Pés e cabelos são muito importantes. Já nascemos com tal certeza. Mente quem disser que aprendemos com o cinema. A mulher já vem com a idéia anotada no DNA. Não é preciso se fazer pesquisa para comprovar. Aqui vai o meu depoimento nesta crônica que dedico à professora e escritora, Norma Astréa, integrante do Recanto das Letras. Norma tem uma crônica sobre os pés de Cinderela na qual narra as pequenas desventuras dos seus próprios pés.

No meu caso, foi o seguinte. Alguma lembrança entre tantas que povoam sem etiquetas de referência a minha memória, tem a ver com uma pessoa que me disse: “O pavão é um ave belíssima, mas não olha para os pés porque se olhar morre de desgosto”. Até aquele dia eu era um misto de Narciso com pavão. Temi olhar para os pés porque já havia olhado e botei para esquecer, fingi não ter acontecido aquilo para não morrer, como o pavão. Continuei sem olhar e já contrariada fui ver as gaiolas de pássaros no parque e lá estavam os pavões, cheios de cores, empáfia e incrível beleza. Tive raiva deles também. Cheguei bem perto da tela de proteção e ao mais próximo murmurei: “Olhe para os seus pés, olhe, olhe e olhe”. A ave fez cara de nojo, abriu o leque e foi se afastando.

Não sendo de correr dos problemas, voltei me convencendo de que teria que olhar para os pés. Meu Deus, horror dos horrores! Eu já sabia e não queria viver de novo aquela sensação de nem-sei-de-quê. Olho? Não olho? Eu vou é voltar lá naquela gaiola e puxar o pescoço daquele pavão.

Chegando cada vez mais perigosamente perto de casa onde havia penteadeiras com espelhos enormes, longilíneos, outros miseráveis que me diriam a verdade que eu não queria ouvir e nem ver. Quebraria os espelhos. Se eu tinha como ver os pés, porque precisaria de espelhos? Daria a eles o gosto de me responderem com algo terrível:

“Seus pés são compridos, magros, achatados, calcanhares muito estreitos, feios mesmo. Você deveria usar botas ortopédicas”.

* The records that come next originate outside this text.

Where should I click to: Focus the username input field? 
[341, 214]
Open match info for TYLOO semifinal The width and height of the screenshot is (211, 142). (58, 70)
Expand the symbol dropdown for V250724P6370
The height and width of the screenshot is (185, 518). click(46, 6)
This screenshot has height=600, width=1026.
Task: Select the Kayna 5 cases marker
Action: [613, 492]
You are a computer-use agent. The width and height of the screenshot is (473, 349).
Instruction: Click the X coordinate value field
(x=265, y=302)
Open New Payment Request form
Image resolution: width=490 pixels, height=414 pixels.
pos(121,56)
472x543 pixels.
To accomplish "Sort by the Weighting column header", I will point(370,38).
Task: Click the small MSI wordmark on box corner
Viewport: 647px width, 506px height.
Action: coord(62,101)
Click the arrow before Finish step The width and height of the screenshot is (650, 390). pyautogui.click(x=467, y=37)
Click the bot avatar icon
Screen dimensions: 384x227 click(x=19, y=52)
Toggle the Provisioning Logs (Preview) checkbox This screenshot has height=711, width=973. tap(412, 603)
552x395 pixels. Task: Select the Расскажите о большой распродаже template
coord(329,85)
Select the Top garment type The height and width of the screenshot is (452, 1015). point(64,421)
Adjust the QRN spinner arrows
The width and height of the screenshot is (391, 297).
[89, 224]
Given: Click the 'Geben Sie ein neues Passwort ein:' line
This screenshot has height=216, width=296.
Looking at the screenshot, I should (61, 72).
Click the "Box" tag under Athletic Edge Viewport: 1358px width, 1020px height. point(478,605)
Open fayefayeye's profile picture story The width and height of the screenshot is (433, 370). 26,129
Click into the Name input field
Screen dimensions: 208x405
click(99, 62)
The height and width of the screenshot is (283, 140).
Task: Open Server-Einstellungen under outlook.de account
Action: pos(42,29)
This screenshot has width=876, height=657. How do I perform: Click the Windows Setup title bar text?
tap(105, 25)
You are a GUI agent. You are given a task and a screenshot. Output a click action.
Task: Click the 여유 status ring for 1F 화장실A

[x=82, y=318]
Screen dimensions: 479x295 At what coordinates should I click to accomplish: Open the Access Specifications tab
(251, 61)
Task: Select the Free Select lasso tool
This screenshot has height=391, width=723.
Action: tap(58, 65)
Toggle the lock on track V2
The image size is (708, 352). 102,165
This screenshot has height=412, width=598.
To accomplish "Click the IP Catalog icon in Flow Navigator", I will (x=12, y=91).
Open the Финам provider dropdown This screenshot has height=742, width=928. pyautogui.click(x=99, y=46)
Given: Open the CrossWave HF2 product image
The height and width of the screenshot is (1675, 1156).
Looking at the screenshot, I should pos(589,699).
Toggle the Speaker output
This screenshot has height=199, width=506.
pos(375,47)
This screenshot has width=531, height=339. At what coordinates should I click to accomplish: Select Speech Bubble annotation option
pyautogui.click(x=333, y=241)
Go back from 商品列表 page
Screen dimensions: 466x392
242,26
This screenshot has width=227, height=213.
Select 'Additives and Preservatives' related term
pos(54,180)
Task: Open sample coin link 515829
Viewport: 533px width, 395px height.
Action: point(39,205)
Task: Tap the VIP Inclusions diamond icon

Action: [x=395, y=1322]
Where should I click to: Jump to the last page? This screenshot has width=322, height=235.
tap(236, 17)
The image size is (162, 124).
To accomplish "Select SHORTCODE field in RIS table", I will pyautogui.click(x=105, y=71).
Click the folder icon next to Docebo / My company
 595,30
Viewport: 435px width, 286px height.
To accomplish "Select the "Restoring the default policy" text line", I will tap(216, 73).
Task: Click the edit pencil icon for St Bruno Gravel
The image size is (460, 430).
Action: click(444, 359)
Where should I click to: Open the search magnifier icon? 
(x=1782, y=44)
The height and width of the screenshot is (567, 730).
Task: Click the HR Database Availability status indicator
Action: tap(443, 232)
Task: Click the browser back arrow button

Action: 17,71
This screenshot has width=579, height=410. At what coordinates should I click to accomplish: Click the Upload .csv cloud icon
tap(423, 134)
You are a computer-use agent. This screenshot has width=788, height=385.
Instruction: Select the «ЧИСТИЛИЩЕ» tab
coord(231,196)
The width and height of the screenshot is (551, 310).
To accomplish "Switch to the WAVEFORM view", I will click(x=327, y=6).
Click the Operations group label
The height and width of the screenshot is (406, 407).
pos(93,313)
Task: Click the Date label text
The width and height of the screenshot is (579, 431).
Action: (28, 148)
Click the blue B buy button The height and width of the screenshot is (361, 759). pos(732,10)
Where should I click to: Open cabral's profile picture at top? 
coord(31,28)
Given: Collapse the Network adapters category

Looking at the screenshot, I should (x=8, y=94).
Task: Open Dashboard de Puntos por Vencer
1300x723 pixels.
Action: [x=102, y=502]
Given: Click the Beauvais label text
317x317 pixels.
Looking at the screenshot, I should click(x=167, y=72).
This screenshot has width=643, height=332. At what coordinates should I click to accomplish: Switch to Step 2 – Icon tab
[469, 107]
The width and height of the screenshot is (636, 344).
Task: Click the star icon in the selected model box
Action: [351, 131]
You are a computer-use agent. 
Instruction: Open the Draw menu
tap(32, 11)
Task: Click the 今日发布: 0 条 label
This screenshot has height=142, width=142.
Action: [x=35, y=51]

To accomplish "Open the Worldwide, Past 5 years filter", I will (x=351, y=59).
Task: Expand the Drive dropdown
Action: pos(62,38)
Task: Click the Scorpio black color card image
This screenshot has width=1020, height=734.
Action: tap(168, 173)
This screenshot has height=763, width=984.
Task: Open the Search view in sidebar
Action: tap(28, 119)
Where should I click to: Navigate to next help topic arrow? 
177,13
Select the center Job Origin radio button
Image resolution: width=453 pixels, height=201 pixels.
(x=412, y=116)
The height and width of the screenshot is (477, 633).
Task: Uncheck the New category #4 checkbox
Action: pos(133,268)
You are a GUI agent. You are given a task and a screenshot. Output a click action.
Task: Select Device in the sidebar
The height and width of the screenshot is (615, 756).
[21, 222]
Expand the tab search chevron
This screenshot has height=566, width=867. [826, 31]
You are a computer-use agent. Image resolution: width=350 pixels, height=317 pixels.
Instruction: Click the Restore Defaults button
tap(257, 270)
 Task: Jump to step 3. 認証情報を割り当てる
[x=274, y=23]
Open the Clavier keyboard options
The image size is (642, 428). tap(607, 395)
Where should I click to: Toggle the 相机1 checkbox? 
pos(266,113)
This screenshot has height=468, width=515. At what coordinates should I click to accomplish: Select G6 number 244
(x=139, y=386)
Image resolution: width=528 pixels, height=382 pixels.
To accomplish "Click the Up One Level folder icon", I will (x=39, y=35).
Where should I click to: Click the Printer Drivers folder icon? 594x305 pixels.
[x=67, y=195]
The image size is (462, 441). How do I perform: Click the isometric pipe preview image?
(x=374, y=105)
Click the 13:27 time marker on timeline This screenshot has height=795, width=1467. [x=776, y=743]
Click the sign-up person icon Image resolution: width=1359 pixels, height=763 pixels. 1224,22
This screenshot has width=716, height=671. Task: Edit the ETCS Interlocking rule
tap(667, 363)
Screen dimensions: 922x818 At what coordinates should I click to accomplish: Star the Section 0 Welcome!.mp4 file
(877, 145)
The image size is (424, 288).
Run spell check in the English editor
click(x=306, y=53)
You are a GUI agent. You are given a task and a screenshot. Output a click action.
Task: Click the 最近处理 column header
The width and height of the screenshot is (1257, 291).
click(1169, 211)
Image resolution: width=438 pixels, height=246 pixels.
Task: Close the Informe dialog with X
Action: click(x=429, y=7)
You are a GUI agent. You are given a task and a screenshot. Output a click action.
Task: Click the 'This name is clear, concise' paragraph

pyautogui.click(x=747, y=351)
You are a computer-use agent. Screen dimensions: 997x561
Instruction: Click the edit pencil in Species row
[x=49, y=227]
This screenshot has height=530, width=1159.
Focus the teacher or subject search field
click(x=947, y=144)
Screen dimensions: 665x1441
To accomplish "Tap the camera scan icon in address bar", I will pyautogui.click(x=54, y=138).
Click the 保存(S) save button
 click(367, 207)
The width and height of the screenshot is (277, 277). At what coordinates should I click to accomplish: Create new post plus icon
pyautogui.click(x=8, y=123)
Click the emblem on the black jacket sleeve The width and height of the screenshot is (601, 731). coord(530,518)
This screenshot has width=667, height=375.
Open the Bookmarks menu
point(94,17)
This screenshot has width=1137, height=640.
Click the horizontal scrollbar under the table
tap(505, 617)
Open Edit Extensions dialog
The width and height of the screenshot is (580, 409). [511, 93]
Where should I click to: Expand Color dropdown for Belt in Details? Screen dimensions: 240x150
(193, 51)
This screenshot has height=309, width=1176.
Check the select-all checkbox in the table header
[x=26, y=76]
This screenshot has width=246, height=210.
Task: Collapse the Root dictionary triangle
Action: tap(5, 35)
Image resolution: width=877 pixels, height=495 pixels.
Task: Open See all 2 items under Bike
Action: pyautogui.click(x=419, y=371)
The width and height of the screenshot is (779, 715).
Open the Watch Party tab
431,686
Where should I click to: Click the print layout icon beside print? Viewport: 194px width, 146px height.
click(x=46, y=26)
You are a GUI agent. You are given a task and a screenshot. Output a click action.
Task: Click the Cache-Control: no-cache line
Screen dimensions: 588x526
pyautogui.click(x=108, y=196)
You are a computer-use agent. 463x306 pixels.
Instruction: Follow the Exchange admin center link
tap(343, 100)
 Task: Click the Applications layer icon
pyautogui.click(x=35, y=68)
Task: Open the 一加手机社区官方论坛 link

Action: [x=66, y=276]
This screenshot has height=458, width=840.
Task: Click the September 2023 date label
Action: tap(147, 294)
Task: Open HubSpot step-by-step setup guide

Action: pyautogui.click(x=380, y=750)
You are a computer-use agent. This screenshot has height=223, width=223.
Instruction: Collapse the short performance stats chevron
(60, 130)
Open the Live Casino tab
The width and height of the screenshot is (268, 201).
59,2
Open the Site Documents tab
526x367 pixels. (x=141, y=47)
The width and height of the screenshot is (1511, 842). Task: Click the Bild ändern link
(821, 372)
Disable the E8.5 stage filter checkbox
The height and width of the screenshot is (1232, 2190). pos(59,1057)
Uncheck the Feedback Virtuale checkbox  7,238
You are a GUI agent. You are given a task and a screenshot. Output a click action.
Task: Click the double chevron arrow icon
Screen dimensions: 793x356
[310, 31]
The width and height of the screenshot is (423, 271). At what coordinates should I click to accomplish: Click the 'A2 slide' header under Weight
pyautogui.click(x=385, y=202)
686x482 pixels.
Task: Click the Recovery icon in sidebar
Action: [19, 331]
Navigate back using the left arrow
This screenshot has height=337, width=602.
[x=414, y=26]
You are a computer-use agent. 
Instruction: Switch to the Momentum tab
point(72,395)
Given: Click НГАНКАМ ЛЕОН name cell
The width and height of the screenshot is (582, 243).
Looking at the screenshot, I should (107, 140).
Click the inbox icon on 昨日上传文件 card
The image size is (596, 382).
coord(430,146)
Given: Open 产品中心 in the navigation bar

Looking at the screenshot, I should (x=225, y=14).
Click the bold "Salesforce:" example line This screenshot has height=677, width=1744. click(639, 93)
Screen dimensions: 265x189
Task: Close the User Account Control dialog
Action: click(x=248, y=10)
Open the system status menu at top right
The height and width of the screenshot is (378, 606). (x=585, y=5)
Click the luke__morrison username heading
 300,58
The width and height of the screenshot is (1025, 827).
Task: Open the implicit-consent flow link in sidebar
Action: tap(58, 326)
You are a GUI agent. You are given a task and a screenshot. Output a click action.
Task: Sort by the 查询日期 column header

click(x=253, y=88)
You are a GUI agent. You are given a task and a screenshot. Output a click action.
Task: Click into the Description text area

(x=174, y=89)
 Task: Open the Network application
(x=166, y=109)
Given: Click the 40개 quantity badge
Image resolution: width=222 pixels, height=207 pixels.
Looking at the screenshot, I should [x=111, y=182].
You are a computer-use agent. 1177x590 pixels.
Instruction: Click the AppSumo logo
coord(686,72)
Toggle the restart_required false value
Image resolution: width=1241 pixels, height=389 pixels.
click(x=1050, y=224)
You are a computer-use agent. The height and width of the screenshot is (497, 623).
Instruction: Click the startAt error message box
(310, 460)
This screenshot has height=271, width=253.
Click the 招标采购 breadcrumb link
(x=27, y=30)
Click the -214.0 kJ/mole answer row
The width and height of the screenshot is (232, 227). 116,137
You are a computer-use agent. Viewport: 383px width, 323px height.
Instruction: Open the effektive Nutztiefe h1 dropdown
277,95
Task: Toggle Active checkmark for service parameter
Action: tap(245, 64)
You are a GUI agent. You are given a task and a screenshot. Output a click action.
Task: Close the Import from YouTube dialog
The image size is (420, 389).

Logo eu que queria pés de japonesa. Eu os amarraria. E os amarrei em sapatos apertados. Inúmeras vezes voltei de festas com os sapatos nas mãos e a tristeza na cabeça e nos cabelos também. Não eram lisos como eu queria e a moda exigia. Eram volumosos, ondulados. Hoje tenho consciência do quanto eram diferentes dos meus pés os meus cabelos, mas é tarde, Inês é morta. Eu os destruí com o calor dos secadores e agora com as tintas da imaginação que não aceita vê-los embranquecidos.

E os pés? Esses amigos fiéis estão do mesmo jeitinho, mas firmes, e me levam por aí, pelo mundo. Não demonstram sofrer complexo de rejeição, pois sempre que os convoco, atendem prontamente e, contrariando as informações da medicina, eles não me deixam cair, mesmo sendo pés-chatos. Mas feiinhos, isto são.